Sale includes five pools of loans
January 12, 2016
Fannie Mae announced Tuesday its latest sale of non-performing loans, which includes Fannie Mae’s second sale of a smaller pool of non-performing loans that are specifically targeted for placement with “smaller investors, non-profit organizations and minority- and women-owned businesses.”
This latest sale of non-performing loans comes in five separate pools of loans. The four larger pools total approximately 6,700 loans with $1.35 billion in unpaid principal balance.
The smaller pool is designated as a Community Impact Pool. The Community Impact Pool sales are smaller pools of loans that are geographically focused, with high occupancy and are marketed to encourage participation by smaller investors.

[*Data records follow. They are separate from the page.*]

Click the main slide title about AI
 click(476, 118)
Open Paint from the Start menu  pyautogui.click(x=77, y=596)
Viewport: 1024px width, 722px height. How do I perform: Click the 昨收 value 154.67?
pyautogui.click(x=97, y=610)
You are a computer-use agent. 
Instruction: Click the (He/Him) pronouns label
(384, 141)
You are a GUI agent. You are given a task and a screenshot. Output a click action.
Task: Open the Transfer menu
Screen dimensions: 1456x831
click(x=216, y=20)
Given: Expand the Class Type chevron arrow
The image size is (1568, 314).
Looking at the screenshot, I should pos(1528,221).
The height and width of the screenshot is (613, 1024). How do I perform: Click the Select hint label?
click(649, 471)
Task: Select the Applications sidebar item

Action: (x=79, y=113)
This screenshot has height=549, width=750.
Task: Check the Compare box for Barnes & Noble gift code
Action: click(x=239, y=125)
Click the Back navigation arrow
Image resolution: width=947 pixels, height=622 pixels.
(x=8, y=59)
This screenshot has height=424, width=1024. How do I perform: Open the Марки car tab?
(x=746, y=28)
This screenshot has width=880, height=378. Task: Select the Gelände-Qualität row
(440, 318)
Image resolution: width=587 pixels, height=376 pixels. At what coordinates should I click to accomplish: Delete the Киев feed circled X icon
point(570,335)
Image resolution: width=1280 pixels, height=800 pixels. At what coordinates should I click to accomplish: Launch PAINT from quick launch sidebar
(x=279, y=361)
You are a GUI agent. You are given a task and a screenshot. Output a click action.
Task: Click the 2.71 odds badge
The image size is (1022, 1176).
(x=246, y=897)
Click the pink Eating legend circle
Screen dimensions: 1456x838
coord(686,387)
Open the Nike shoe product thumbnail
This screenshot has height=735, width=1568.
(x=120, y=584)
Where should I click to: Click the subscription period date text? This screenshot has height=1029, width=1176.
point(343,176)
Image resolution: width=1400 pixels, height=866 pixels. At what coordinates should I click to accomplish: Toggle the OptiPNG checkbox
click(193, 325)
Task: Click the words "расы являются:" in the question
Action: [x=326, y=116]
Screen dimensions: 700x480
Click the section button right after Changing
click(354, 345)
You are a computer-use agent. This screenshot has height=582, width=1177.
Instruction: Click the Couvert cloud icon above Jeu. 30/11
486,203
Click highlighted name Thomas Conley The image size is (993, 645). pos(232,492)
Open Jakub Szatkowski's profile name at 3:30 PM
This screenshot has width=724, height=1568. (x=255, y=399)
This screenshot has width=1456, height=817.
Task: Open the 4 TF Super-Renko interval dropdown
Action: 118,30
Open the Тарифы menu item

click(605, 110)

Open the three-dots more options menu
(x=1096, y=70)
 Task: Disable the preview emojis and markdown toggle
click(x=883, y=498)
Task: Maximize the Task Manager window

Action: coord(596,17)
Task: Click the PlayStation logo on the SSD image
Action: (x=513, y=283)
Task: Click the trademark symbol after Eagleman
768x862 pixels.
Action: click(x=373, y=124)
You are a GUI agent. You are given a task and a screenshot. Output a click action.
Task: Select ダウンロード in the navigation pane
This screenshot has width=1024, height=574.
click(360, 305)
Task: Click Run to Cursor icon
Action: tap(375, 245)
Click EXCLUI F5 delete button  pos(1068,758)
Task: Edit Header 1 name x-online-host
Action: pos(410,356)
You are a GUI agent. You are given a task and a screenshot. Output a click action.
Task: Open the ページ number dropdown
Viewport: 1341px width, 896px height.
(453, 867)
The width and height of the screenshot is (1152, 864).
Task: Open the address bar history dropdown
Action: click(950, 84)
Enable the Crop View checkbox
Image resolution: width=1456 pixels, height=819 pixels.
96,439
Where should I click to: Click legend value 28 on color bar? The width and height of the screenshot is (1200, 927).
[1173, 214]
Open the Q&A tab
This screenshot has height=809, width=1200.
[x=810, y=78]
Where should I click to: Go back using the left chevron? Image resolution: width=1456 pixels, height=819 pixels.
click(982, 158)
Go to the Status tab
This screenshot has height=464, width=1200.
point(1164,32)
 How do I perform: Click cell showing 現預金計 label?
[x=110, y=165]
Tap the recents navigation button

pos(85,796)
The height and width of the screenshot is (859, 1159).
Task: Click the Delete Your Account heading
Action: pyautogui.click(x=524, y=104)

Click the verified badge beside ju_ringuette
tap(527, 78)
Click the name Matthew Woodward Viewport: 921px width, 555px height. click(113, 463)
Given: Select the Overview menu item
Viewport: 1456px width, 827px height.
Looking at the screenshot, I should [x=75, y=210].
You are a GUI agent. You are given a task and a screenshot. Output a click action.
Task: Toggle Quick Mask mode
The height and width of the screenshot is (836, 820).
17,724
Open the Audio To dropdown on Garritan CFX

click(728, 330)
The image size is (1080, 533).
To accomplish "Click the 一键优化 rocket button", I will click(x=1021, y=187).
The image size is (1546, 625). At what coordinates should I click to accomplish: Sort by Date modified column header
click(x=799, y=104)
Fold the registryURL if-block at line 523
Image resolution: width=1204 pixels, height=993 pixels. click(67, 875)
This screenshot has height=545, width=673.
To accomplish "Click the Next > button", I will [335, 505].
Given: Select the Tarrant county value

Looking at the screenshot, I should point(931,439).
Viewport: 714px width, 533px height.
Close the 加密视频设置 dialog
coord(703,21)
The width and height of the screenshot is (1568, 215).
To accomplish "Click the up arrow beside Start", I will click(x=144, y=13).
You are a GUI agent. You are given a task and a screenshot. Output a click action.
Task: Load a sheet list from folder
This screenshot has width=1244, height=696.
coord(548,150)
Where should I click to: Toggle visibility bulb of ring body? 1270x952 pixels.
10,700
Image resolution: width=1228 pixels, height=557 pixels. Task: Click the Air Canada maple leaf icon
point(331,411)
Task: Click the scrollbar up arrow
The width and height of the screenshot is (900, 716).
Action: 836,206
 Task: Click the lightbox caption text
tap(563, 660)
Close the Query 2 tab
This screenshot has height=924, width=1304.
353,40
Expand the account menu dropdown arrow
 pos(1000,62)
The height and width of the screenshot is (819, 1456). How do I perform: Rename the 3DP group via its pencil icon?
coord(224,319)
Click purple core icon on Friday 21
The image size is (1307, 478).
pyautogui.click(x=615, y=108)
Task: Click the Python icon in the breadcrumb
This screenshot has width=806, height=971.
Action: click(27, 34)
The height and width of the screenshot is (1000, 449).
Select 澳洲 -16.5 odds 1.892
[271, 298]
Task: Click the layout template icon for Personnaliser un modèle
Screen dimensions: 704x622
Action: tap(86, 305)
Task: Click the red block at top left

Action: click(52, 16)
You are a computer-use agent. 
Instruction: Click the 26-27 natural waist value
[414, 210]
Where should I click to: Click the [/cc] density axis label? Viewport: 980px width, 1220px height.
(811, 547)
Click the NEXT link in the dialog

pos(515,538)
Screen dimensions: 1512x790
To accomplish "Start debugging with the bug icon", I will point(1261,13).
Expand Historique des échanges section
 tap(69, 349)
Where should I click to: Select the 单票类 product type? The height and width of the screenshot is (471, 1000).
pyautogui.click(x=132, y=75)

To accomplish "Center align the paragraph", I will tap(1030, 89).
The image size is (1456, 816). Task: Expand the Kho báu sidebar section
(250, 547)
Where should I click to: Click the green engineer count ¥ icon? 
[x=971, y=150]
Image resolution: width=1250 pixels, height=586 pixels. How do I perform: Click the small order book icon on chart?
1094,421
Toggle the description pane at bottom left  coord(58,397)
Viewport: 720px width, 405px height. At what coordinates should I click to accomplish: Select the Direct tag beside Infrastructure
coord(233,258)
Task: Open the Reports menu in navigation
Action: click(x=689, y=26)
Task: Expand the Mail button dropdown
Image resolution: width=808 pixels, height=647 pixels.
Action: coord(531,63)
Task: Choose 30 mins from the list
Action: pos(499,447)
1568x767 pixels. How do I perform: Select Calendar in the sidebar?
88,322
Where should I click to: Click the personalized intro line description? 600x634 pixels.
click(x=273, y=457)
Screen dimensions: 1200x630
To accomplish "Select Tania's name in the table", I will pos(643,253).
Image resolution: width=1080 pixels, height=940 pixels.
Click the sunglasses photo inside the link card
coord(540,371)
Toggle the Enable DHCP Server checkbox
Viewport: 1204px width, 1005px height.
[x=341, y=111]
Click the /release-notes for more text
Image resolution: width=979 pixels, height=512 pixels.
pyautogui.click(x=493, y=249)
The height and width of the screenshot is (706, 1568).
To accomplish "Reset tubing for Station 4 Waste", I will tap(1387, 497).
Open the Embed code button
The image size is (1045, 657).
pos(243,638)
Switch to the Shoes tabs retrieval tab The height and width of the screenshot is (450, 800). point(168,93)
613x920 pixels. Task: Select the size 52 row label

The Community Impact Pool consists of approximately 60 loans, focused in the Miami area, and totaling $14.5 million in unpaid principal balance.
Fannie Mae said that this sale of non-performing loans is being marketed in collaboration with Bank of America Merrill Lynch and First Financial Network.
“We are pleased to be offering our second Community Impact Pool sale, which will provide these borrowers with additional options to avoid foreclosure, while reducing the number of seriously delinquent loans that we own,” said Joy Cianci, Fannie Mae’s senior vice president for credit portfolio management. “We will continue to structure pool sales to encourage participation by non-profits and minority- and women-owned businesses.”
Bids are due on Feb. 3 for the four larger pools and on Feb. 18 for the Community Impact Pool, Fannie Mae said.
While some prominent figures in the federal government, including Sen. Elizabeth Warren, D-Mass., and Rep. Mike Capuano, D-Mass, have loudly criticized the government’s practice of selling non-performing loans to private investors, a recent reportfrom the Urban Institute suggests that selling NPLs to the private sector is actually a good thing.
The report, which comes from the Urban Institute's Housing Finance Policy Center and is co-authored by HFPC Director Laurie Goodman and Center Creek Capital Group's Dan Magder, shows that private investors “can do more for borrowers” than the government.